From John Lennon to Johann Gutenberg, no one, it seems, is safe from becoming fodder for a musical. The President. The President-elect. Those totally crazy-but-lovable Edies of Grey Gardens. Now we can add to the list famed dancer and choreographer José Limón, whose unfinished memoir has been adapted for a new family musical called José Limón: The Making of an Artist.
It’s kind of like Shrek (also recently given the musical treatment), only instead of a green ogre with a donkey for a best friend, the main character is a Mexican immigrant who ultimately becomes one of the greatest modern dance choreographers of all time. Brought to us by Making Books Sing, a New York City–based company that creates kid-friendly theater, José Limón makes its world premiere later this month with a three-borough tour that includes performances at Symphony Space.

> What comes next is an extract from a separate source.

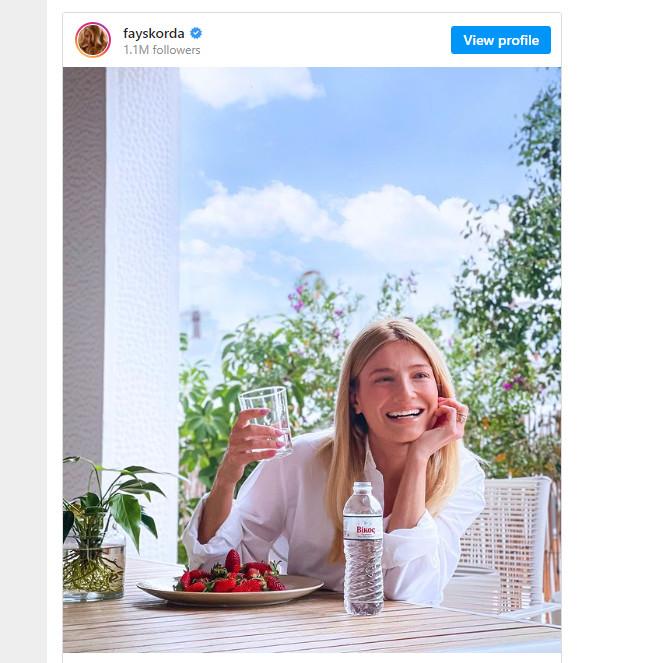Open the fayskorda username link
The width and height of the screenshot is (653, 663).
tap(153, 33)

Don’t be put off by the “kid-friendly” label – Making Books Sing, which began 13 years ago as an offshoot of NYC’s highly acclaimed Vineyard Theatre, is known for top-notch productions like 2007’s A Shelter in Our Car. You might have to share a theater with a bunch of schoolchildren, but you won’t have to miss a night out to catch the performances, which take place in the mornings and afternoons.
Don’t live in New York? School yourself by renting Jose Limon – Three Modern Dance Classics, a DVD which features three of his most famous works from the ’40s and ’50s: The Moor’s Pavane, The Traitor, The Emperor Jones.